Yesterday, the Securities and Exchange Commission (Commission ) voted 3-2 (Commissioners Jackson and Lee dissenting) to propose amendments to rules under the Exchange Act in connection with the ongoing review of the proxy process. The proposed amendments would impose additional requirements on proxy advisory firms that provide recommendations on votes and would raise the eligibility and resubmission thresholds for shareholder proposals:
Amendments to exemptions from the proxy rules
Among others, the proposed amendments would condition the availability of certain existing exemptions from the information and filing requirements of the federal proxy rules for proxy advisory firms on compliance with certain additional disclosure, including disclosure of material conflicts of interest in voting advice (not just to their clients).

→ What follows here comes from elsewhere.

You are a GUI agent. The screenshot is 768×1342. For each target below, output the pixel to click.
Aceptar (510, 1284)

The proposed amendments also would provide registrants opportunities to review and provide feedback on reports before a proxy advisory firm disseminates its votes to institutional investor clients, regardless of whether the advice is adverse to the voting recommendation of the registrant. The Chairman asserted at the open meeting that the proposal is intended to incentivize the registrant to file its definitive proxy statement earlier, thereby allowing more time for the proxy advisory firm and its clients to formulate and consider voting recommendations, because registrants who file earlier (45 days or more in advance of shareholder meeting) have more time to review the proxy voting advice than those who file later (25-45 days in advance). In addition, the proxy advisory firm would be required to provide a final notice of voting advice no later than two business days prior to delivery of the advice to clients. The registrant thereafter would be permitted to include a hyperlink to its views on the voting advice in the report delivered to clients. This proposal also would add examples of when the failure to disclose certain information in proxy voting advice could be considered misleading under the proxy rules.

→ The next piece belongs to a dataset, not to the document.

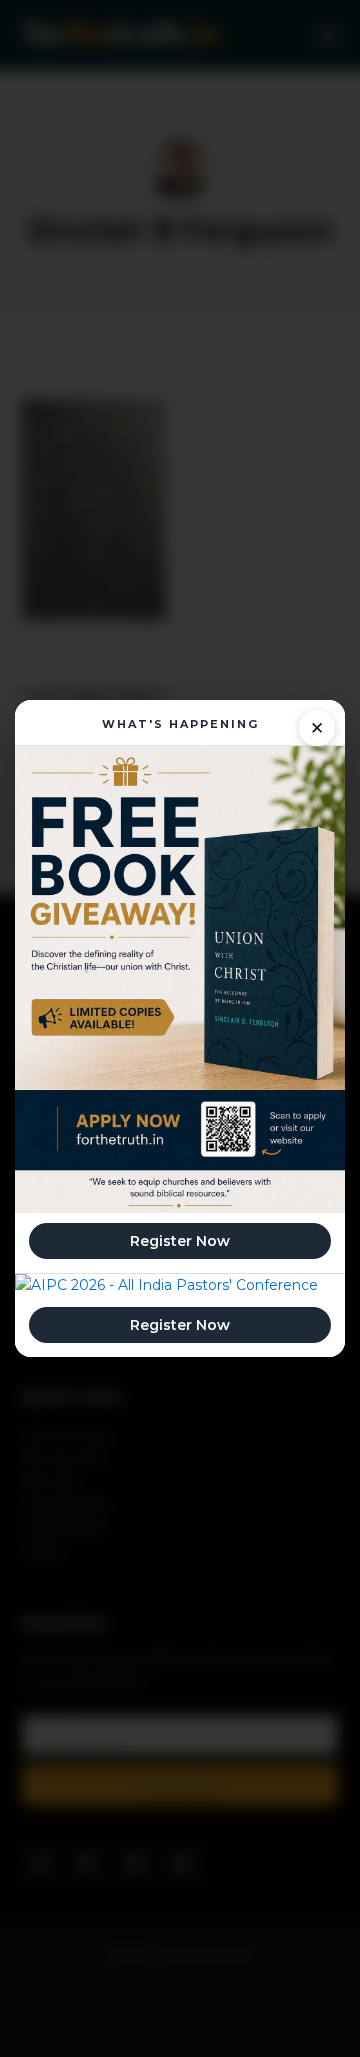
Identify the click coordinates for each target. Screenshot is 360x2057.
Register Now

Procedural requirements and resubmission thresholds
These amendments would update the shareholder proposal rule, which requires issuers subject to the federal proxy rules to include shareholder proposals in their proxy statements, subject to certain procedural and substantive requirements. The amendments would revise the current eligibility requirements, the one-proposal limit and the resubmission thresholds.
Eligibility
To initially submit a shareholder proposal, a shareholder would need to hold at least $2000 or 1% of an issuer’s securities for at least three years, rather than the current one year holding period. Those with larger ownership stake could satisfy the eligibility standard in less time. In addition, shareholder proponents would be required to be available to meet with the company to discuss the proposal.
One-proposal limit
The proposed amendments would apply the one-proposal rule such that a shareholder proponent would not be permitted to submit a proposal in her own name and simultaneously serve as a representative to submit a different proposal on another shareholder’s behalf for consideration at the same meeting (and similarly, a representative could only submit one proposal at a given meeting, even if the representative submits each proposal on behalf of different shareholders). Commissioner Roisman alleged at the open meeting that this process had been “misused” in the past by proponents wishing to submit multiple proposals at the same shareholder meeting.
Resubmission threshold
The proposed amendments would raise the current resubmission thresholds of 3%, 6% and 10% for matters voted on once, twice or three or more times in the past five years to 5%, 15% and 25% respectively. In addition, the proposal would allow an issuer to exclude a proposal that previously has been voted on three or more times in the past five years, even if the proposal received 25% in its most recent resubmission if the proposal: (1) received less than 50% of the votes cast and (2) experienced a decline in shareholder support of 10% or more. Commissioner Lee’s dissenting statement asserted that the amendments would “suppress” the exercise of shareholding rights with regard to ESG issues, including in particular climate-related proposals which made up more than half of shareholder proposals in recent years.
All of the proposals are subject to a 60-day public comment period. We will be following up in the near future with more detailed analysis of the proposals.